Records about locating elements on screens

* * * * * * *

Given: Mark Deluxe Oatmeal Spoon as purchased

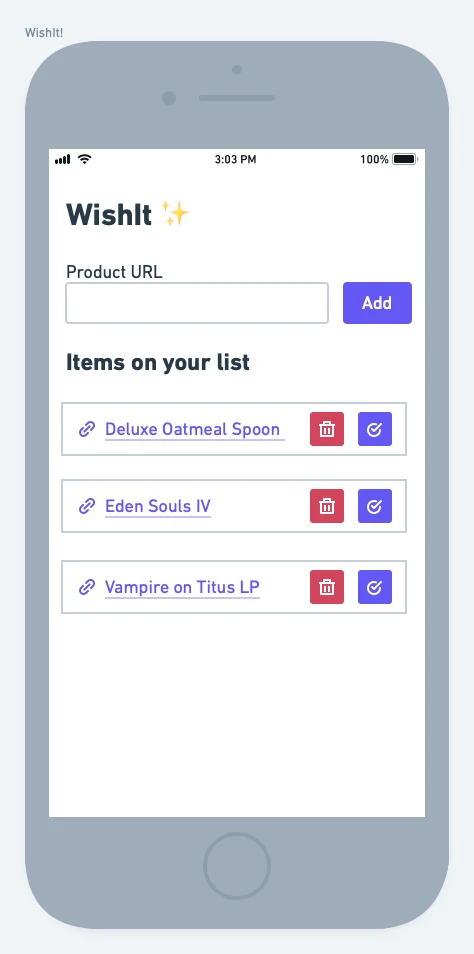Looking at the screenshot, I should tap(375, 429).
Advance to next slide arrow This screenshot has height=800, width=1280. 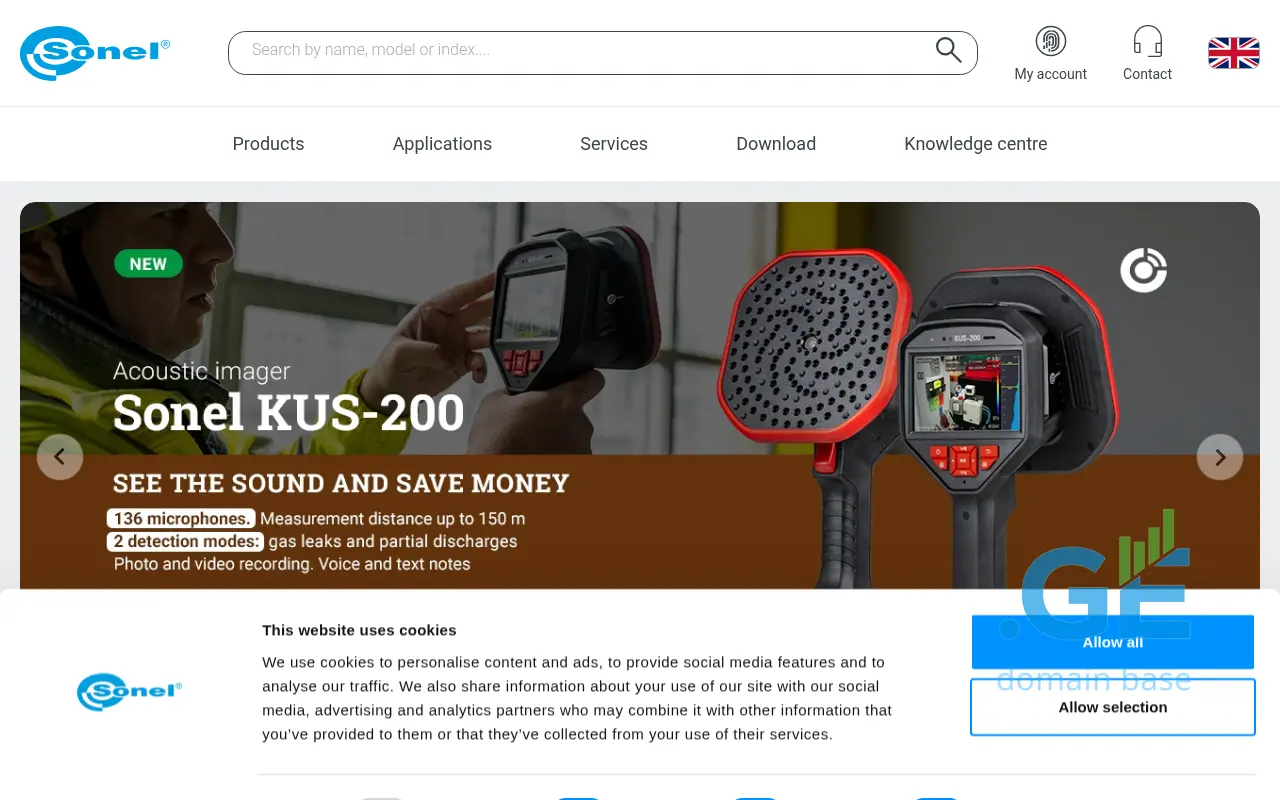[1220, 457]
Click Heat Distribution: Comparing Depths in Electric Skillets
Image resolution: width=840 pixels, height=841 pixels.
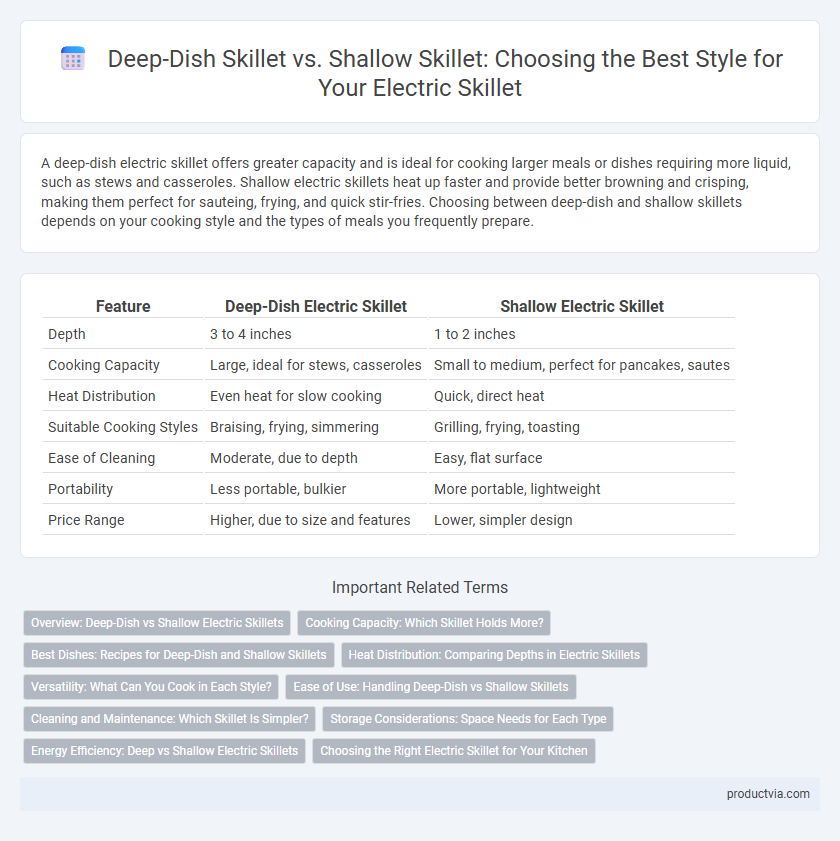(x=494, y=655)
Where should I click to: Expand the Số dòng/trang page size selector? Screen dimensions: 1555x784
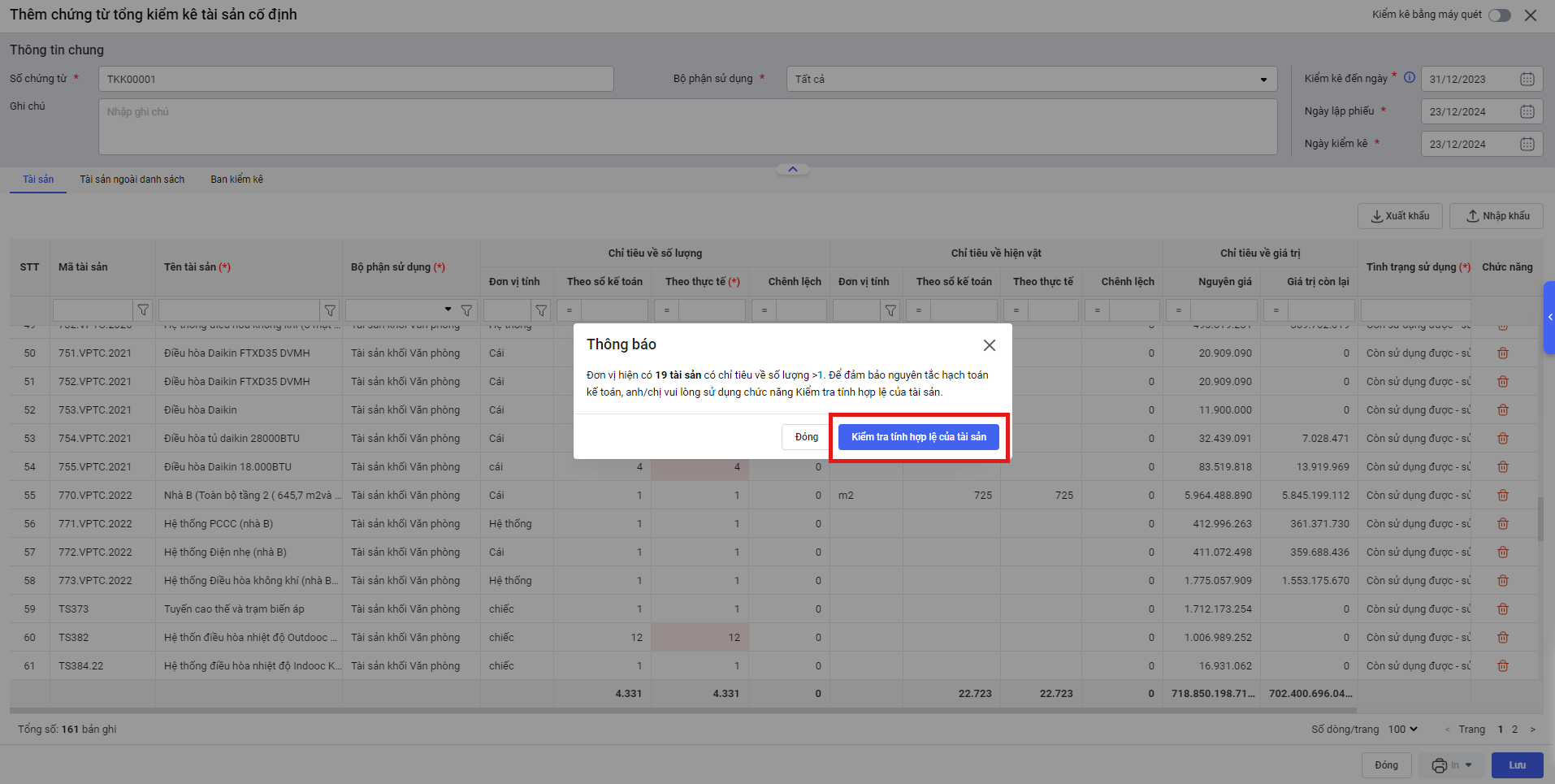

* * * * * * *

**GOAL OF THE EXERCISE**
Transcribe the lines above word for word, starting at the line that contains "Click Heat Distribution: Comparing" and continuing through the final line. Omit the pictures from your transcription.

**SOLVED EXERCISE**
Click Heat Distribution: Comparing Depths in Electric Skillets
Image resolution: width=840 pixels, height=841 pixels.
(x=494, y=655)
Where should I click to: Expand the Số dòng/trang page size selector? Screen dimensions: 1555x784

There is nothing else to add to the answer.